Advanced Persistent Threat (APT) MuddyWater has orchestrated a sophisticated phishing campaign targeting over 100 government entities across the Middle East, North Africa, and international organizations worldwide.
Group-IB Threat Intelligence has attributed the campaign to the Iran-linked threat actor with high confidence, revealing an alarming escalation in the group’s espionage capabilities and operational sophistication.
The attack leveraged a compromised mailbox accessed through NordVPN to distribute the Phoenix backdoor malware version 4, along with custom credential-stealing tools designed to exfiltrate sensitive intelligence from high-value government targets.
The campaign demonstrates MuddyWater’s evolving tradecraft and their continued focus on state-sponsored cyber espionage operations across geopolitically sensitive regions.
By exploiting trusted communication channels and abusing legitimate services, the threat actor successfully bypassed conventional security defenses to infiltrate critical government infrastructure and international organizations engaged in diplomatic and humanitarian missions.
Phishing to Backdoor Deployment
MuddyWater initiated the operation by sending malicious emails from a compromised account accessed via a NordVPN exit node located in France.

The phishing emails contained Microsoft Word attachments designed to deceive recipients into enabling macros by displaying blurred content with instructions to “enable content” to view the document.
The real C2 server infrastructure, hosted at IP address 159.198.36.115, contained an exposed directory with multiple post-exploitation tools including a custom browser credential stealer, PDQ Remote Monitoring and Management tool, and Action1 RMM utility.
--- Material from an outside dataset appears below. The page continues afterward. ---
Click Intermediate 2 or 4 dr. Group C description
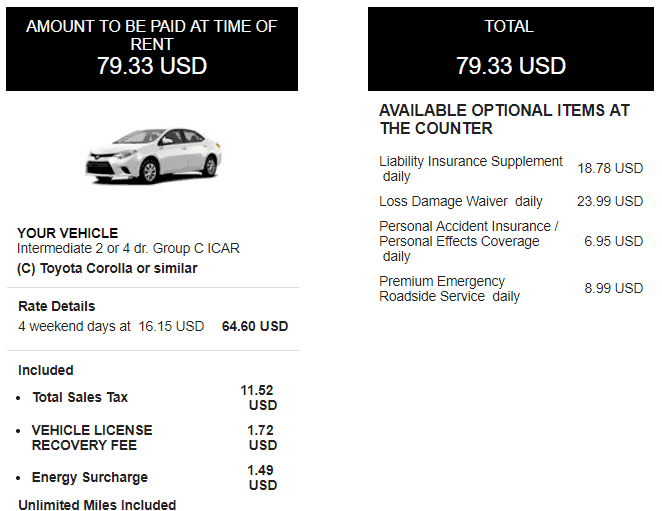 [128, 248]

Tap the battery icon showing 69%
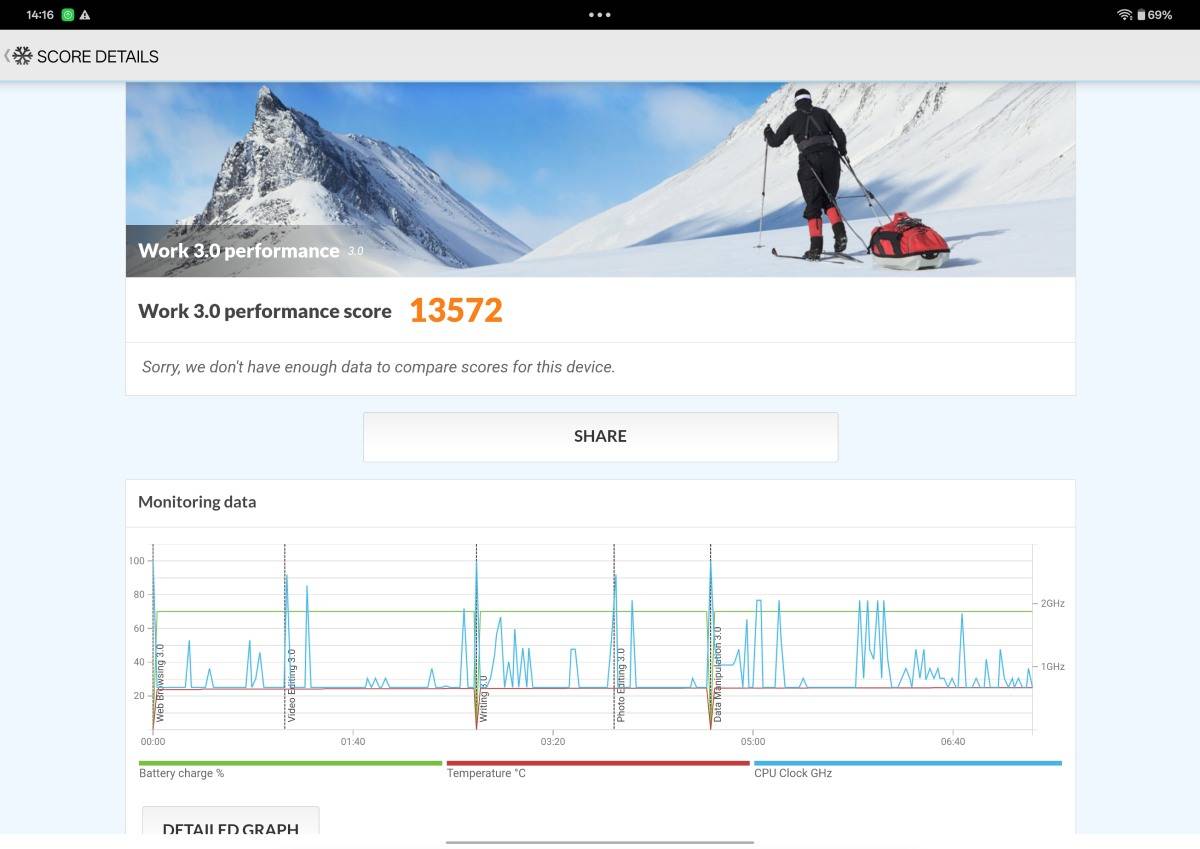[x=1141, y=15]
Once macros were activated, embedded Visual Basic for Applications (VBA) code executed, triggering a multi-stage infection chain.
The initial dropper, identified as FakeUpdate, decrypted an embedded second-stage payload using Advanced Encryption Standard (AES) encryption and injected it into its own process memory.
The injected component was Phoenix backdoor version 4, which executed a series of reconnaissance and persistence activities on infected systems.
The backdoor copied itself to C:ProgramDatasysprocupdate.exe and established persistence by modifying the Windows registry key HKEY_CURRENT_USERSoftwareMicrosoftWindows NTCurrentVersionWinlogon, altering the Shell value to maintain access across system reboots.
Phoenix v4 registered infected hosts with the attacker’s command-and-control infrastructure and began continuous beaconing to poll for remote commands.


The backdoor gathered system information including computer name, domain, Windows version, and username before transmitting this data to MuddyWater’s servers.
The malware supported multiple operational commands including file upload and download capabilities, shell execution, and remote monitoring functions.
Group-IB uncovered critical infrastructure details revealing MuddyWater’s operational security practices and attack window.
The malware samples contained a hardcoded C2 domain, screenai[.]online, registered on August 17, 2025, through NameCheap. The domain remained operational for only five days, from August 19 through August 24, 2025, indicating a carefully planned and time-limited attack campaign.
The Chromium_Stealer, disguised as a calculator application, targets credentials stored by Google Chrome, Opera, Brave, and Microsoft Edge browsers, decrypting master keys using OS cryptographic APIs and harvesting login credentials.
Strategic Implications
Group-IB attributes this campaign to MuddyWater based on multiple indicators including custom malware families used exclusively in previous MuddyWater operations, matching macro code with identical hash signatures, and C2 infrastructure hosting tools previously linked to the threat actor.
However, we were able to uncover it through the Secure Sockets Layer (SSL) certificate, which showed that the real IP of the server was 159[.]198[.]36[.]115 which is registered under NameCheap’s Autonomous System Number (ASN).


The targeting patterns aligned perfectly with MuddyWater’s historical focus on Middle Eastern government entities and international organizations.
MuddyWater’s persistent focus on governmental targets amid ongoing geopolitical tensions underscores a long-term strategic intelligence objective.
Security researchers expect similar campaigns will continue emerging as the threat actor leverages newly compromised accounts and evolving payloads to maintain access and gather foreign intelligence from high-value targets across multiple continents.